By the time Dad died in 2015 my sister, who lived with Mom and Dad, had taken over the household chores. Mom made a mess of loading the dishwasher, or hung up clothes that were twisted all about. Or Mom put a few dishes in the dishwasher and wandered away.
After Dad died brother Tim took Mom into his own home, but that lasted about a half-year. She required professional care. For a year now, Mom has been living in an Alzheimer’s residence near brother Tom. He continues to visit nearly every day. He occasionally took her for outings and when he brought her back she would say why are you bringing me here? None of this looks familiar.
And we settled in for the long slow decline. A doctor officially declared her to be incompetent to handle her affairs (which we had known for a long time – I’ve been handling things since Dad went into the hospital two years ago). She still talks though many times she uses stock phrases. Mom is beginning to have trouble with stairs and Tom guesses she would be in a wheelchair within a year and likely death two years after that.

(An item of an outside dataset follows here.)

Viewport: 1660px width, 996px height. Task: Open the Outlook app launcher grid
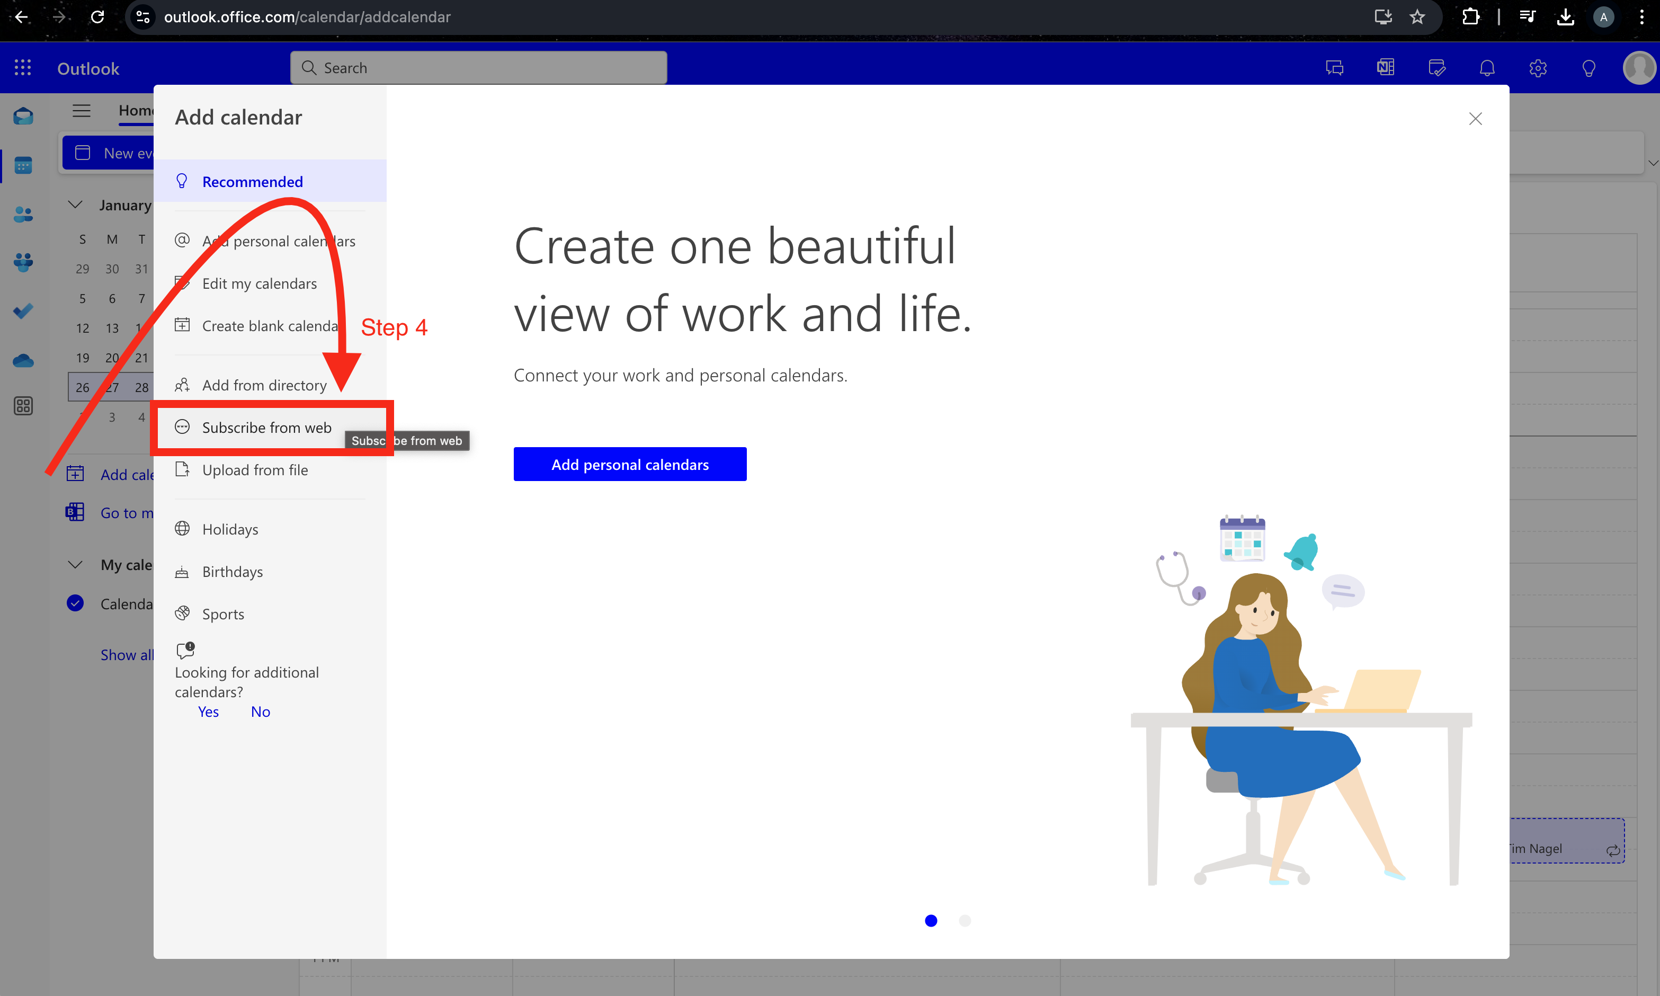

In mid April Tom noticed that Mom was nibbling her food, taking perhaps 20 minutes to eat a cookie. After a cursory checking of her dentures Tom took her to his dentist. Who made referrals. The reason why the dentures didn’t seem to fit and caused pain was because there was a tumor attached to the side of her tongue.
Towards the end of April surgery removed the tumor. The lab said it was cancerous and a type that is slow growing. It could have been there a long time and Mom wasn’t capable of noticing. She seemed to recover quickly and was back at the Alzheimer’s home in a week.
A short five weeks later and Mom was nibbling again. The tumor is back. The lab report was half right – the cancer was, in Mom’s case, actually growing rapidly.
Tom will take Mom to a surgeon tomorrow morning. The big question is whether another surgery is worthwhile. Did the first surgery and insufficient nutrition from pureed food weaken her too much for a second round? Will the tumor regrow in a few weeks, forcing us back to the same situation a third time? We already understand that chemo and radiation are not an option in Mom’s frail state and at her age. From the first surgery we know that Mom won’t handle a feeding tube well. All it would do is extend the known end.
If surgery is approved it happens Wednesday. If not approved, then the tumor grows until she can no longer swallow. Death is likely a couple days later.
I leave tomorrow to visit Mom either helping her get through the surgery or visiting with her while she can still talk. There won’t be any blog posts during this time.